(c) Tom Lacoste

MA

Le Phare Cie
Mât Chinois, manipulation d’objet, danse
Résidence décembre 2017

Ces jeux en valent t-ils la chandelle ?
Peu importe l’enjeu et le pourquoi, nos deux protagonistes sont là pour jouer, se chercher, se perdre, se retrouver et partager.
Ces jeux sont le reflet de leur vie, les chemins empruntés par chacun pour en arriver là. Leurs corps et les objets modifient la relation à l’autre et à leur espace devenu commun. De là peut surgir le hasard et le murmure dansé d’une histoire sensorielle.
Les émotions deviennent moteur de leurs choix, l’histoire s’écrit au présent, et se transforme sous la volonté des corps. Telle une pâte à modeler que l’on ne cesse de changer, déchirer, arrondir, l’histoire prend des tournures inattendues.
Une recherche d’équilibre constante entre légèreté et détournement, contrôle et fragilité, domination et lâcher-prise.

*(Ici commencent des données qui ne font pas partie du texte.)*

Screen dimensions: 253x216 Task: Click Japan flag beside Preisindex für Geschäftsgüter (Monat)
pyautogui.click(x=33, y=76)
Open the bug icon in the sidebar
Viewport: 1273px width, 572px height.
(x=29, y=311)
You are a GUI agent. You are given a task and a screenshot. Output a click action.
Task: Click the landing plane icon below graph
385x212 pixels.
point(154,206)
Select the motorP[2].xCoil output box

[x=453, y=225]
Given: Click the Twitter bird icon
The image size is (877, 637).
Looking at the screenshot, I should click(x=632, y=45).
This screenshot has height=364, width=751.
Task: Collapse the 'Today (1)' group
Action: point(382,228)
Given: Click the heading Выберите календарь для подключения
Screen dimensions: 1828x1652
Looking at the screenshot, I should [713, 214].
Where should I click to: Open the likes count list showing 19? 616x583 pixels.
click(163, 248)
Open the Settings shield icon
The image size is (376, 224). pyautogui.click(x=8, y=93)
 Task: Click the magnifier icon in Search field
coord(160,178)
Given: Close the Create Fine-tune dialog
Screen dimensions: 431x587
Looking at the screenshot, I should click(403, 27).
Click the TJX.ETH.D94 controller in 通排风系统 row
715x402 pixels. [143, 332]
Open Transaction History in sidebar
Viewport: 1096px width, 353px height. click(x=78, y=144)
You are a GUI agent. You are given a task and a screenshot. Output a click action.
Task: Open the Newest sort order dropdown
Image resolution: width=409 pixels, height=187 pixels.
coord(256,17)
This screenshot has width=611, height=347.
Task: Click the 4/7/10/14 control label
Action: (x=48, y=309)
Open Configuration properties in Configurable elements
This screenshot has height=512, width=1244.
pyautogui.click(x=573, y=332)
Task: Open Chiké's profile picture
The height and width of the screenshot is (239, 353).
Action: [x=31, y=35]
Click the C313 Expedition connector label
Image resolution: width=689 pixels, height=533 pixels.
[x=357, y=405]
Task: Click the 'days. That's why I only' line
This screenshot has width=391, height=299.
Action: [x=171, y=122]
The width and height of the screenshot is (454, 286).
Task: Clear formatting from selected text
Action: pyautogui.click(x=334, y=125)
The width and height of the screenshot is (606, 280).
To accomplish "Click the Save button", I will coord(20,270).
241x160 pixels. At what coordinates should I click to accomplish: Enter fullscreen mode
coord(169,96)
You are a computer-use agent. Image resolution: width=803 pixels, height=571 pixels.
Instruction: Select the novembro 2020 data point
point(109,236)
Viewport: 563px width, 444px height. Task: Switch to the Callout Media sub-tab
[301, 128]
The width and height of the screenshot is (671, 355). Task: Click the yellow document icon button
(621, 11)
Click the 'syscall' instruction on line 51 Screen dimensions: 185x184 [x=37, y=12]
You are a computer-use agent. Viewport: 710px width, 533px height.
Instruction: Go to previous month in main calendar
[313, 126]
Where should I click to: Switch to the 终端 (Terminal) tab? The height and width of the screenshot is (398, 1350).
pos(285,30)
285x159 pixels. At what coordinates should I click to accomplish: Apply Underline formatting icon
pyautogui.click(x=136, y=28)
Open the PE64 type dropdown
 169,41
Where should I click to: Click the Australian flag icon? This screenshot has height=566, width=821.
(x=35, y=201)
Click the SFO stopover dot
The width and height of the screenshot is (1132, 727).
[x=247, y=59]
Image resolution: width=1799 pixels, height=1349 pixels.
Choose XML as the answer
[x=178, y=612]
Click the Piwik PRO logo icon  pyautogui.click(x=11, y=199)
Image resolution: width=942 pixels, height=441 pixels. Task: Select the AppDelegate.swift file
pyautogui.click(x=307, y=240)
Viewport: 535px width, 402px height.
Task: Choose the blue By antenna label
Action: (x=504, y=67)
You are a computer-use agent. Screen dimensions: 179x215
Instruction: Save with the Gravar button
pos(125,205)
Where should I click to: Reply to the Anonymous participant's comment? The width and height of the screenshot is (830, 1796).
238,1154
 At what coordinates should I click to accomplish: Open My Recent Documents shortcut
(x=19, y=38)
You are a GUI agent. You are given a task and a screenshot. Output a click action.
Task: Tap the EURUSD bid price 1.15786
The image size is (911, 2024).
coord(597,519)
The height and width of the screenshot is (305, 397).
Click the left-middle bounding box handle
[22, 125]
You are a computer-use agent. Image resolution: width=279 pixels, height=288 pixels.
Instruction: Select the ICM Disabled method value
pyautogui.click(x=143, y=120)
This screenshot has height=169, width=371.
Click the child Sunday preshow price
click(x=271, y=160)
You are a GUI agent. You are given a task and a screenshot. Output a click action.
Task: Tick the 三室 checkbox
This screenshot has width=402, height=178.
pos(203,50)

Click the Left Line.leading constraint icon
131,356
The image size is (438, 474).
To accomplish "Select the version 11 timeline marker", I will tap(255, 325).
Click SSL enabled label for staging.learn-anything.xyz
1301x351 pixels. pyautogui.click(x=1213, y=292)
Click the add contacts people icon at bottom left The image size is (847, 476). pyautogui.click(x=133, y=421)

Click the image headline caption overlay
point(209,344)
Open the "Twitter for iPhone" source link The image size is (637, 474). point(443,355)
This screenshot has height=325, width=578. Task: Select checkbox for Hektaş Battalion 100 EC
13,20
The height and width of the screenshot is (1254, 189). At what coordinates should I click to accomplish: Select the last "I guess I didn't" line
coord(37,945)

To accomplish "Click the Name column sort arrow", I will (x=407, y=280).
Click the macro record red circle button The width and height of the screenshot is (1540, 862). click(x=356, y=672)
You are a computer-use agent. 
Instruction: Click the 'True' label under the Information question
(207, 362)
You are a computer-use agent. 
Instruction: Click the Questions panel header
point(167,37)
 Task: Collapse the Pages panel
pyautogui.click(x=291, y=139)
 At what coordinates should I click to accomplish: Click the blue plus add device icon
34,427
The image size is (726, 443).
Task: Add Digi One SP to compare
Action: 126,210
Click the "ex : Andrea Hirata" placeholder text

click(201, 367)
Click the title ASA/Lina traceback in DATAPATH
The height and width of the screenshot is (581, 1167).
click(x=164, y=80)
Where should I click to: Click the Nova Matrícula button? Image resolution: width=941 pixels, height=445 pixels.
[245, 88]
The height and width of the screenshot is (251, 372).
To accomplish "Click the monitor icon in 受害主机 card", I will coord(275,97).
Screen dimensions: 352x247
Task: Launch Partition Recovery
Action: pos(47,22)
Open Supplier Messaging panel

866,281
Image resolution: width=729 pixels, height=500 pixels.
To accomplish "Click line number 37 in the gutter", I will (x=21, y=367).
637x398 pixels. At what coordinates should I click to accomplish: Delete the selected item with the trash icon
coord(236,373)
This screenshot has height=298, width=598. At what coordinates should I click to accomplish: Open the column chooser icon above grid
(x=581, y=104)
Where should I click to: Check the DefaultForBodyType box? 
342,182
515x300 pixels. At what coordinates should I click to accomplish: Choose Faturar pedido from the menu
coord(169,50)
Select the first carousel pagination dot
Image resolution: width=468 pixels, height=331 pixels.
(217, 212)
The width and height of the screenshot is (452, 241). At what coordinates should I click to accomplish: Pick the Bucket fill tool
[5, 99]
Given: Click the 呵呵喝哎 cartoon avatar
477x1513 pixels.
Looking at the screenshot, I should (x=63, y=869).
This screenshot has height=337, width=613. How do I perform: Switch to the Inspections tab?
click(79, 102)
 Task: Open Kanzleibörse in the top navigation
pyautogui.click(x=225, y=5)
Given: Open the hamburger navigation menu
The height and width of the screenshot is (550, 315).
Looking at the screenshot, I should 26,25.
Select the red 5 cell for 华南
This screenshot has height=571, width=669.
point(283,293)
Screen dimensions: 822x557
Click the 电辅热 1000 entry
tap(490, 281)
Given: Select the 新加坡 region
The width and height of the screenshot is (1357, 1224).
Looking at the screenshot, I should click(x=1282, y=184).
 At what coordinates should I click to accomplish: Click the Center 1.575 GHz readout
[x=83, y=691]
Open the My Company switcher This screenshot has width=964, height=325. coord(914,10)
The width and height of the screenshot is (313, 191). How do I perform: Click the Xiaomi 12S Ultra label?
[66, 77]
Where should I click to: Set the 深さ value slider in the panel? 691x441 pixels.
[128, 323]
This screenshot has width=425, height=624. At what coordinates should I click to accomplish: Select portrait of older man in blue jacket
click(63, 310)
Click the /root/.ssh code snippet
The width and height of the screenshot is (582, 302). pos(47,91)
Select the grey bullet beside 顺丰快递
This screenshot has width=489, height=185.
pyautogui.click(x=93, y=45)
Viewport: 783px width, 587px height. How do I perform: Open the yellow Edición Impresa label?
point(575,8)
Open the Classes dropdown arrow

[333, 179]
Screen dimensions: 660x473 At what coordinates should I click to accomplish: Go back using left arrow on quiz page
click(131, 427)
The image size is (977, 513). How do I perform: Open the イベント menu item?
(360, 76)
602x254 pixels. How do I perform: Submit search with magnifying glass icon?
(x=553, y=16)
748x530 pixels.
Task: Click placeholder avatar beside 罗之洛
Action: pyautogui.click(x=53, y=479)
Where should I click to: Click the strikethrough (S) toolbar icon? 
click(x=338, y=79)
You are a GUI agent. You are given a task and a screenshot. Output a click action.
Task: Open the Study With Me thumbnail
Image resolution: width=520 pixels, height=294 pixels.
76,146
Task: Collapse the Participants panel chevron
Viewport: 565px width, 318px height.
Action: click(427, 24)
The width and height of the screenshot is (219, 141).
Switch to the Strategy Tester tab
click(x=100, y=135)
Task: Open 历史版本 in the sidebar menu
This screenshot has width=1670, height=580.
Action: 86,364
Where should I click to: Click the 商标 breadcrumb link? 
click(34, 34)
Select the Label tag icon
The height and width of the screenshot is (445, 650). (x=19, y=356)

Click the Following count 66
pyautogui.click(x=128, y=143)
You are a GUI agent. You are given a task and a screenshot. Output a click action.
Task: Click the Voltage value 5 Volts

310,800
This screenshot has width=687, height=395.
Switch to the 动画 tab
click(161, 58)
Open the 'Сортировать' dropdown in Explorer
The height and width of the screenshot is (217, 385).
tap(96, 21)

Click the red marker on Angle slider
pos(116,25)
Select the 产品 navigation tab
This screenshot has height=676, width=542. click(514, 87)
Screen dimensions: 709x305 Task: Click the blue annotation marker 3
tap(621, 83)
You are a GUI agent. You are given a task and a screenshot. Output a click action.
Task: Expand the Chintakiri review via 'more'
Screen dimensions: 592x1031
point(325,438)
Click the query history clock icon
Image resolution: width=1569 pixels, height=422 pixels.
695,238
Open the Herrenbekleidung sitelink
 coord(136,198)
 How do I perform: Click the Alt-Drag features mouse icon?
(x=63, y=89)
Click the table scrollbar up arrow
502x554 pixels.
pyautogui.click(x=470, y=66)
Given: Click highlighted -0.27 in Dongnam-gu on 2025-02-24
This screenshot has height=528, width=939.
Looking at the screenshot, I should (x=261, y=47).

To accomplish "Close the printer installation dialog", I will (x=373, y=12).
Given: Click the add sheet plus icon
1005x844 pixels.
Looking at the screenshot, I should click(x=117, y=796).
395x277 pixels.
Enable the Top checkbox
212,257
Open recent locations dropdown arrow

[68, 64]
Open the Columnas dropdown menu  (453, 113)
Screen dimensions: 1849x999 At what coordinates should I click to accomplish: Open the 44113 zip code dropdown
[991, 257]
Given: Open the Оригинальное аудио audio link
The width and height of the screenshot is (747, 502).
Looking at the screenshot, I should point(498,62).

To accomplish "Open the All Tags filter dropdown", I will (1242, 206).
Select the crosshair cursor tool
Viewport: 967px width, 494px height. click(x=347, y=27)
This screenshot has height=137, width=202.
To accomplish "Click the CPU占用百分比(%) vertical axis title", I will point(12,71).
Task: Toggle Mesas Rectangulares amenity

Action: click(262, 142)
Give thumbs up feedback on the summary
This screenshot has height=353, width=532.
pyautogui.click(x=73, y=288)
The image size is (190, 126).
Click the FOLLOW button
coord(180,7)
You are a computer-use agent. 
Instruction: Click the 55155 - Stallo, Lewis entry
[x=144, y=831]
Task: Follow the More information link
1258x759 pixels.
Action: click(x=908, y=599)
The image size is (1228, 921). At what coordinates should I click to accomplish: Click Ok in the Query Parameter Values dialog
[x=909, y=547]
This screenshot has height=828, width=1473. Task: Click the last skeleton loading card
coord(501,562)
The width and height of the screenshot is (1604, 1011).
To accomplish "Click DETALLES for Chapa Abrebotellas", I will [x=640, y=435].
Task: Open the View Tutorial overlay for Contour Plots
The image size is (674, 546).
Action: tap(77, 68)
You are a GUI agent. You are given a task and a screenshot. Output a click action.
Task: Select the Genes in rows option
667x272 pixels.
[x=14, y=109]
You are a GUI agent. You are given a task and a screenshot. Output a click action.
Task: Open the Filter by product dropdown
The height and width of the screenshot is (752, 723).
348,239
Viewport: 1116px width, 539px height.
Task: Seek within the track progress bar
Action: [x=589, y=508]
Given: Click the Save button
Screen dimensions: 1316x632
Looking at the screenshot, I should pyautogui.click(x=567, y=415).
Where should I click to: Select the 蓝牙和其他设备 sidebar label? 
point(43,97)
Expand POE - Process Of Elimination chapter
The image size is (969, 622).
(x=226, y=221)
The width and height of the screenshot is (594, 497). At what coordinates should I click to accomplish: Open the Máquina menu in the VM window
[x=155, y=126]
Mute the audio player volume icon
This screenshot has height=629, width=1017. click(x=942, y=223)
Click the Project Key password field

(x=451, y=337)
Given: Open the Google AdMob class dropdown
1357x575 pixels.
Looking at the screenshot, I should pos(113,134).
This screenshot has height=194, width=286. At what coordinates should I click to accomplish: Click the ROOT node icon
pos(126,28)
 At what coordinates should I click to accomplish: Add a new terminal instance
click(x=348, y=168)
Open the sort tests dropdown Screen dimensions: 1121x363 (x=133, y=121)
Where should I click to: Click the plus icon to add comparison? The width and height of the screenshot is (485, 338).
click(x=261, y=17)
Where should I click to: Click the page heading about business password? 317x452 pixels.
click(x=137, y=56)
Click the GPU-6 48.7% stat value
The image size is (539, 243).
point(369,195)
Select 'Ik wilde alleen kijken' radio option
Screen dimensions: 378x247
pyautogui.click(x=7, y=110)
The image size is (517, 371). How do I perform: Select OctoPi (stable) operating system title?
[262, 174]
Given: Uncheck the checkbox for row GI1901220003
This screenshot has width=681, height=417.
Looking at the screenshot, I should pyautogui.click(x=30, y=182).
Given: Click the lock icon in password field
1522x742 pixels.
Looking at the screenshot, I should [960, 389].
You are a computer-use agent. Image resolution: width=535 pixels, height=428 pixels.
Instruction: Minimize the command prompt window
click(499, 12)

MA est une exploration circassienne chorégraphique sur l’essence du rapport au temps, à la présence, à la disponibilité et à l’instantanéité du rapport à l’autre dans sa forme radicale : le duo.
Le duo est sans échappatoire possible, il n’y a pas de possibilité de repli. De l’autre dépend entièrement notre condition d’être sur le plateau et définit complètement nos actions et nos réactions.
Basé avant tout sur une recherche du mouvement, nous explorons la fusion des langages. Du langage dansé, au langage jonglé en passant par un vocabulaire martial, hérité de nos formations respectives en escrime et judo/aikido
Pour sonder cette essence du rapport à l’autre, nous choisissons d’explorer la notion d’immédiateté, de la vacuité. Rester disponible pour l’autre, à l’autre, pour laisser advenir cet espace commun d’où surgit le territoire de la relation, et où peut se construire un langage réciproque, à travers ces règles implicites fixées, ces règles du jeu qui régissent toutes les relations humaines, souvent, voire toujours de manière tacite.